- TEXT BLOCK

OPTIONAL not behaving as expected

[ekolvets]

I am running the following sample SPARQL query with an OPTIONAL block and it appears that the bindings in the outer query are not being passed through to the inner query. The solution that ultimately is returned is correct (/people/1), but by not passing binding ?entity to the optional pattern retrieving results from say a SQL backend becomes costly because there is no restriction to a particular context. Would it be possible to include the bindings in queries to optional patterns?

require 'rdf'
require 'sparql'

class TestRepo

  def query(pattern, &block)
    puts "received pattern #{pattern.inspect}"

    statements = []
    if pattern[:predicate].is_a?(RDF::URI) and pattern[:predicate].path == '/attribute_types/first_name'
      statements << RDF::Statement.new(
        :subject   => RDF::URI.new('http://localhost/people/1'),
        :predicate => RDF::URI.new('http://localhost/attribute_types/first_name'),
        :object    => RDF::Literal.new('joe'))

- RAW DATA
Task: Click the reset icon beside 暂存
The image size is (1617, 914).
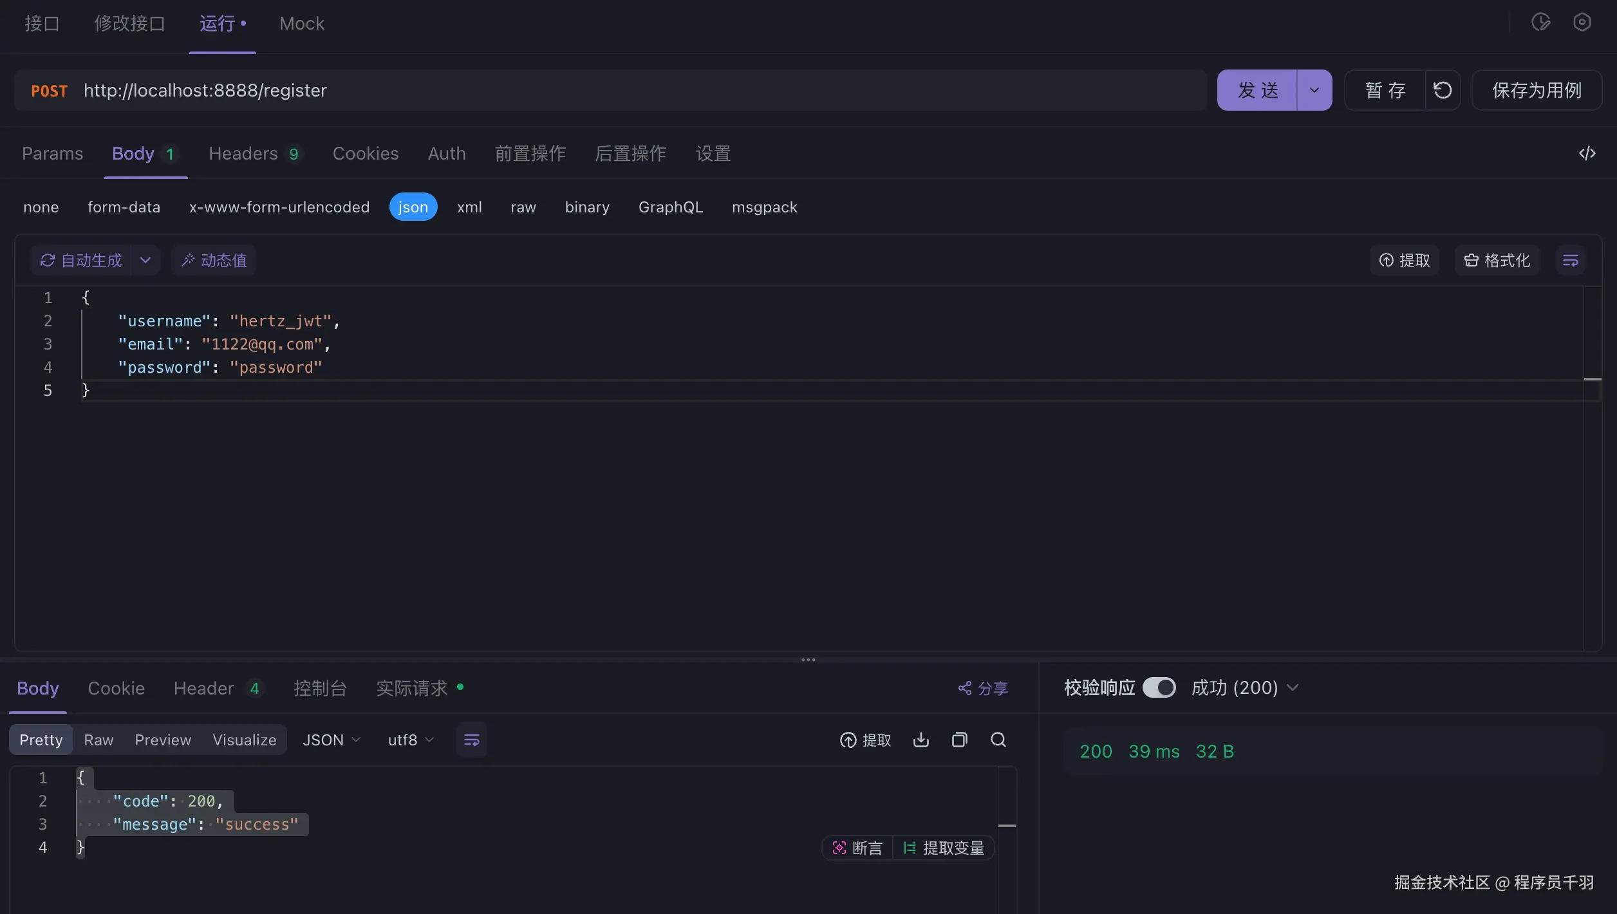Action: coord(1443,90)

- WHAT THE EXERCISE ASKS
Please answer these three questions using the SPARQL thread:
1. Which solution does the query ultimately return?
2. Which variable binding is not passed to the optional pattern?
3. What literal value does the test repository use as the object of its statement?

- WRITTEN SOLUTION
1. /people/1
2. ?entity
3. joe